EXERCISE DESCRIPTION: Copy out the records that appear below, exactly as each one reads.
──────
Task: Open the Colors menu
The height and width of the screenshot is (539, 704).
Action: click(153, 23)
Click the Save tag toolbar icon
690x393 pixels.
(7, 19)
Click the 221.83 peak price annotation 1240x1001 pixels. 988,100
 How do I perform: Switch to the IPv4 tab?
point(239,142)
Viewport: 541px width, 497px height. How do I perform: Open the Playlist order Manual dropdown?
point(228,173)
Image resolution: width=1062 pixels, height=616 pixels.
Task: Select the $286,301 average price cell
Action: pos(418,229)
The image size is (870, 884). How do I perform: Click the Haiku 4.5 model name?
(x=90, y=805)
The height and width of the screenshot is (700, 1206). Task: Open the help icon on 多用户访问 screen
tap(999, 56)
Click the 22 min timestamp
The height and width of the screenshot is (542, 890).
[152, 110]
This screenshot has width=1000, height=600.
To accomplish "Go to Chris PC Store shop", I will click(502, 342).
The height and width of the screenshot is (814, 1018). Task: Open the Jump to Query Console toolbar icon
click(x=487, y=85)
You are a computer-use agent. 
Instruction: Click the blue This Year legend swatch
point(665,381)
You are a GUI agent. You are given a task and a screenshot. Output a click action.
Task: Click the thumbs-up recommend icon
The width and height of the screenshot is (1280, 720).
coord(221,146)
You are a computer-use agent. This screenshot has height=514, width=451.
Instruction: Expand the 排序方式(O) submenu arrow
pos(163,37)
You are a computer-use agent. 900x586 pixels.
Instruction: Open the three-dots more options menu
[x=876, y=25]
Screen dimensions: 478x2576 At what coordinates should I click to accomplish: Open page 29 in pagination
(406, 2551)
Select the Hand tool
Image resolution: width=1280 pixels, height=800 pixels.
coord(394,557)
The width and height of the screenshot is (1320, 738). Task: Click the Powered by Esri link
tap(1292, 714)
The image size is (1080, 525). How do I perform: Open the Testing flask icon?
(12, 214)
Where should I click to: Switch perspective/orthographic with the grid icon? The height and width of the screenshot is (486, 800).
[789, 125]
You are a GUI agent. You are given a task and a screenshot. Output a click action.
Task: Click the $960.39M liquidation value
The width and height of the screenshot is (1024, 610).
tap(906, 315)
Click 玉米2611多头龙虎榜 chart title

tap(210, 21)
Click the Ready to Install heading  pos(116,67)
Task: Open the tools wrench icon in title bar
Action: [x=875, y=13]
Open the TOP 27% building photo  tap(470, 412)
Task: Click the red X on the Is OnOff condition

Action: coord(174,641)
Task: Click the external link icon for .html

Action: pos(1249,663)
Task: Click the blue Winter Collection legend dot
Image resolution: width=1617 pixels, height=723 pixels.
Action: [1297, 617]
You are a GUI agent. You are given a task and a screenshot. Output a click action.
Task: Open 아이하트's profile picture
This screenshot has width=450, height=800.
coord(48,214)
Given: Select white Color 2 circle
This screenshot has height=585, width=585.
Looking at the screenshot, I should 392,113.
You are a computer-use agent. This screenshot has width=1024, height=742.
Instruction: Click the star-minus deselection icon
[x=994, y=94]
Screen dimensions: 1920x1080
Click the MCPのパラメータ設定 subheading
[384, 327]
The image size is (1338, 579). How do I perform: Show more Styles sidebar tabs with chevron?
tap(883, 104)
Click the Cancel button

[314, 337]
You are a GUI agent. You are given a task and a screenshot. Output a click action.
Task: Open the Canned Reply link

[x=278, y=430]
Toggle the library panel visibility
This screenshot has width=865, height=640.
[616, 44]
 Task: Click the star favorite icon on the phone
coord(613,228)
──────
RESPONSE:
Task: Open the Colors menu
The height and width of the screenshot is (539, 704).
Action: click(153, 23)
Click the Save tag toolbar icon
690x393 pixels.
(7, 19)
Click the 221.83 peak price annotation 1240x1001 pixels. 988,100
 How do I perform: Switch to the IPv4 tab?
point(239,142)
Viewport: 541px width, 497px height. How do I perform: Open the Playlist order Manual dropdown?
point(228,173)
Image resolution: width=1062 pixels, height=616 pixels.
Task: Select the $286,301 average price cell
Action: pos(418,229)
The image size is (870, 884). How do I perform: Click the Haiku 4.5 model name?
(x=90, y=805)
The height and width of the screenshot is (700, 1206). Task: Open the help icon on 多用户访问 screen
tap(999, 56)
Click the 22 min timestamp
The height and width of the screenshot is (542, 890).
[152, 110]
This screenshot has width=1000, height=600.
To accomplish "Go to Chris PC Store shop", I will click(502, 342).
The height and width of the screenshot is (814, 1018). Task: Open the Jump to Query Console toolbar icon
click(x=487, y=85)
You are a computer-use agent. 
Instruction: Click the blue This Year legend swatch
point(665,381)
You are a GUI agent. You are given a task and a screenshot. Output a click action.
Task: Click the thumbs-up recommend icon
The width and height of the screenshot is (1280, 720).
coord(221,146)
You are a computer-use agent. This screenshot has height=514, width=451.
Instruction: Expand the 排序方式(O) submenu arrow
pos(163,37)
You are a computer-use agent. 900x586 pixels.
Instruction: Open the three-dots more options menu
[x=876, y=25]
Screen dimensions: 478x2576 At what coordinates should I click to accomplish: Open page 29 in pagination
(406, 2551)
Select the Hand tool
Image resolution: width=1280 pixels, height=800 pixels.
coord(394,557)
The width and height of the screenshot is (1320, 738). Task: Click the Powered by Esri link
tap(1292, 714)
The image size is (1080, 525). How do I perform: Open the Testing flask icon?
(12, 214)
Where should I click to: Switch perspective/orthographic with the grid icon? The height and width of the screenshot is (486, 800).
[789, 125]
You are a GUI agent. You are given a task and a screenshot. Output a click action.
Task: Click the $960.39M liquidation value
The width and height of the screenshot is (1024, 610).
tap(906, 315)
Click 玉米2611多头龙虎榜 chart title

tap(210, 21)
Click the Ready to Install heading  pos(116,67)
Task: Open the tools wrench icon in title bar
Action: [x=875, y=13]
Open the TOP 27% building photo  tap(470, 412)
Task: Click the red X on the Is OnOff condition

Action: coord(174,641)
Task: Click the external link icon for .html

Action: pos(1249,663)
Task: Click the blue Winter Collection legend dot
Image resolution: width=1617 pixels, height=723 pixels.
Action: [1297, 617]
You are a GUI agent. You are given a task and a screenshot. Output a click action.
Task: Open 아이하트's profile picture
This screenshot has width=450, height=800.
coord(48,214)
Given: Select white Color 2 circle
This screenshot has height=585, width=585.
Looking at the screenshot, I should 392,113.
You are a computer-use agent. This screenshot has width=1024, height=742.
Instruction: Click the star-minus deselection icon
[x=994, y=94]
Screen dimensions: 1920x1080
Click the MCPのパラメータ設定 subheading
[384, 327]
The image size is (1338, 579). How do I perform: Show more Styles sidebar tabs with chevron?
tap(883, 104)
Click the Cancel button

[314, 337]
You are a GUI agent. You are given a task and a screenshot. Output a click action.
Task: Open the Canned Reply link

[x=278, y=430]
Toggle the library panel visibility
This screenshot has width=865, height=640.
[616, 44]
 Task: Click the star favorite icon on the phone
coord(613,228)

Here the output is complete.